If you could pick anywhere in the world, where would you run away to? It just so happens, through an odd twist of fate, I’ll be going to my dream destination next summer – 4500 miles, 70 days, by bicycle, from Austin, Texas to Anchorage, Alaska – with an organization called Texas 4000 for Cancer (www.texas4000.org) doing more good for more people than I can truly imagine at the moment. I’m humbled, ecstatic, and lacking words yet again. I’m scared I won’t come back once I reach my destination.

I’m serious.

The university system tends to annoy me at times – making me question if this is really the right place for me to be at the moment. Half the time I’m learning – and what I’m learning, mark my words, will change the world – but the other half it seems like I’m being asked to waste my time. And when I’m asked to do that, defiance sets in, and defiance doesn’t mix well with the academic institution. Why on earth should I be studying the story of ancient Egypt or the history of rock music; I have too much focus in my life to waste my time with these worthless topics! By definition I’m an 80% full-time student (four real classes and one excuse for a class); I try to push that up to 100% by ignoring the one and focusing on the four real subjects, but its a fine line when you have a degree plan and a GPA to accommodate. So a bit of advice to the University of Texas: stop making your students – at least those out to get more from their education than a degree – take piece of shit ‘fine arts’ and ‘classics’ classes. That, or convince me they’re actually doing something positive for me; I challenge you…

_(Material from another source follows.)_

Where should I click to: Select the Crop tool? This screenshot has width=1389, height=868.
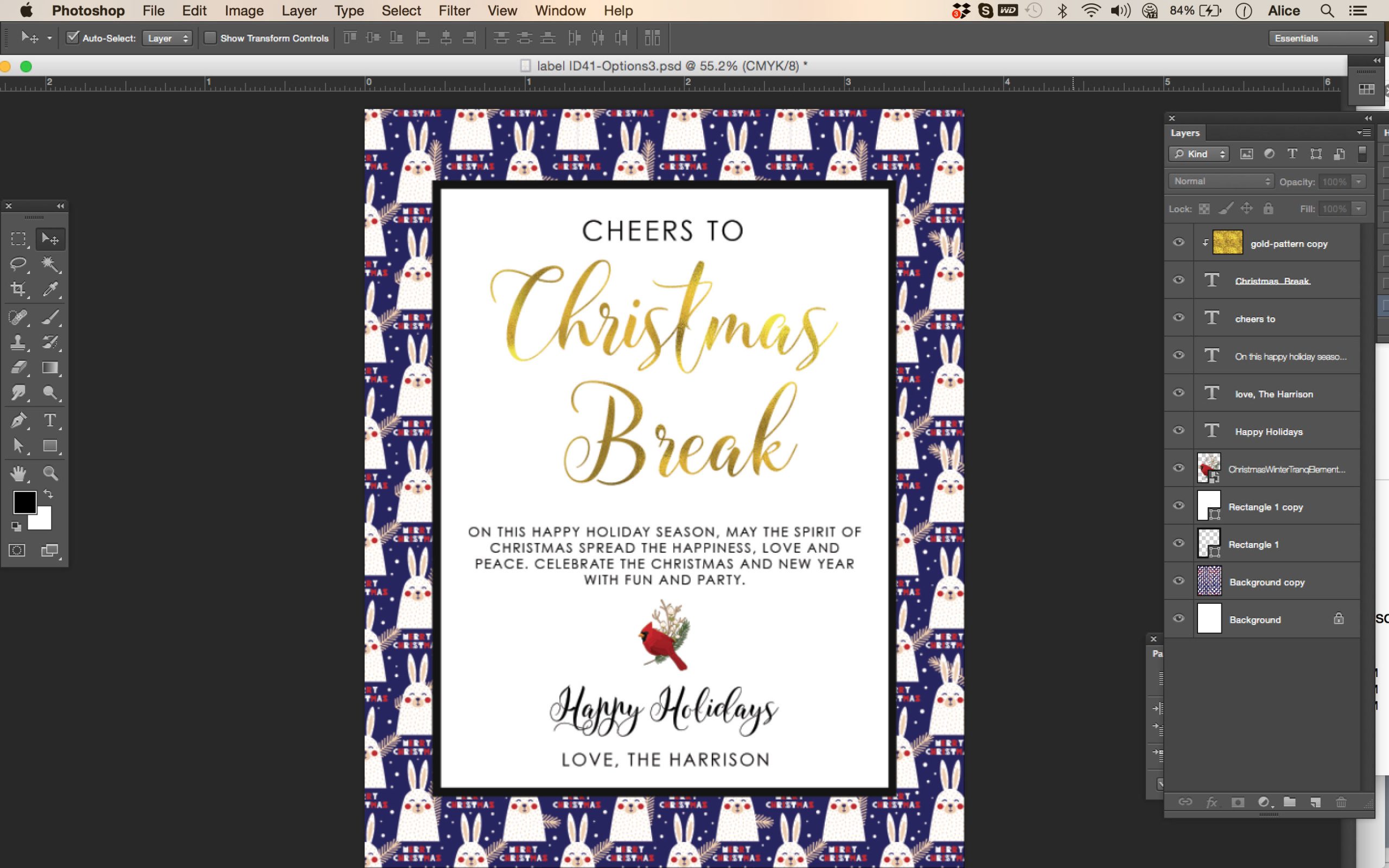(18, 289)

OK, maybe I wasn’t too serious earlier…

The truth is, I’ve been loving my time in Austin recently. My friends are a little crazy, but I love ‘em to death; and I’ve really enjoyed getting closer to them in these last couple of months. It has most definitely been fun. My new apartment has been great – awesome place, awesome roommate, nice stove, and no TV – all the good stuff that really matters. Central Texas is beautiful, and I love seeing it with only a bicycle underneath me.

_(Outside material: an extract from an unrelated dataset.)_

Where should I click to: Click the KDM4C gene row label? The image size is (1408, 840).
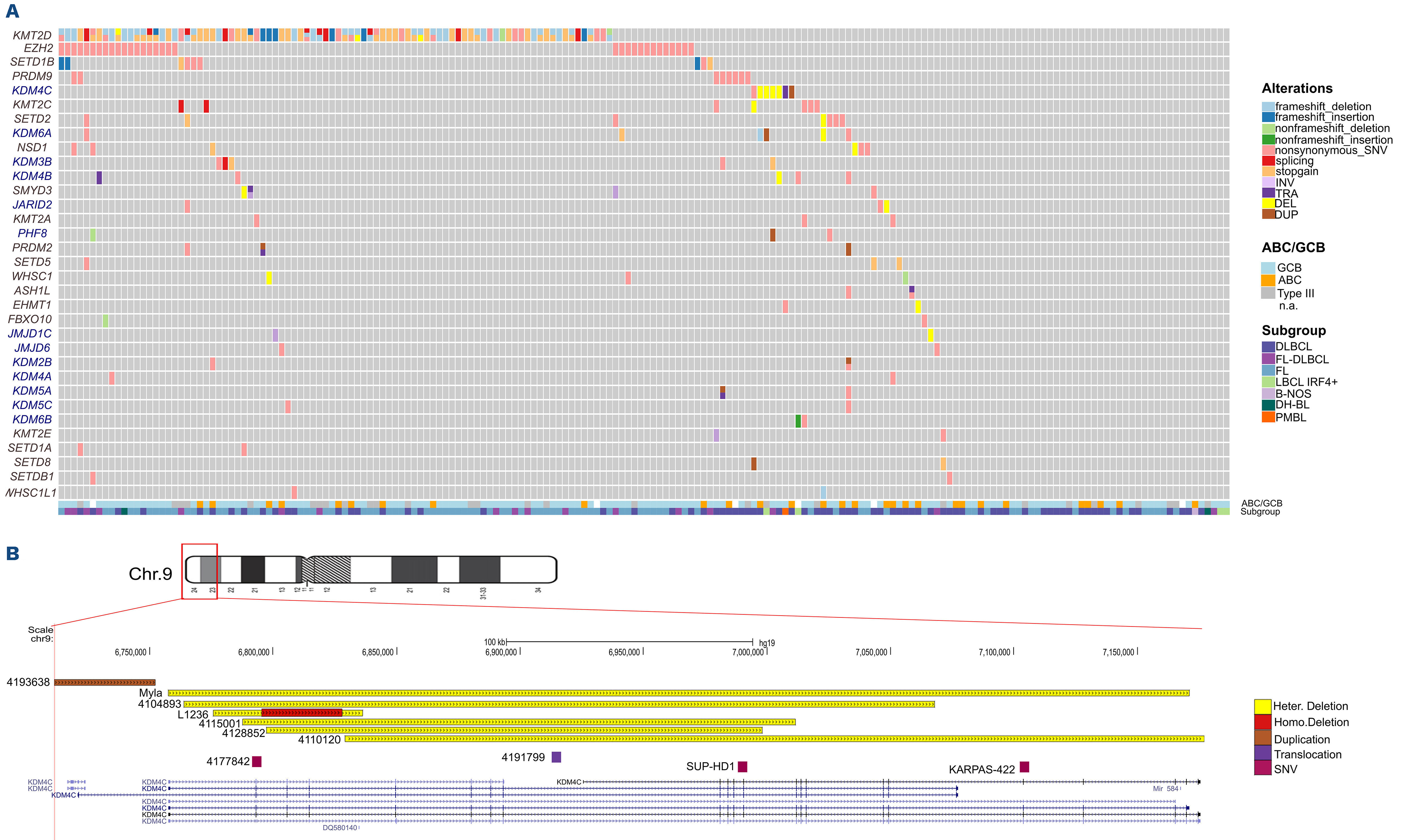32,91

There’s only one thing left I want, or need, or want so bad I’m beginning to need; however you’d like to look at it… Daniel still has no luck in the relationship status section; and I use those words but I think luck has very little meaning in this context. I’m one of the least capable people with capabilities I know of in this department; and it is beginning to become one of my least favorite flaws… I wish there was someone who could take all the guesswork out of the equation; but maybe the guesswork is there for a reason – I don’t know anymore.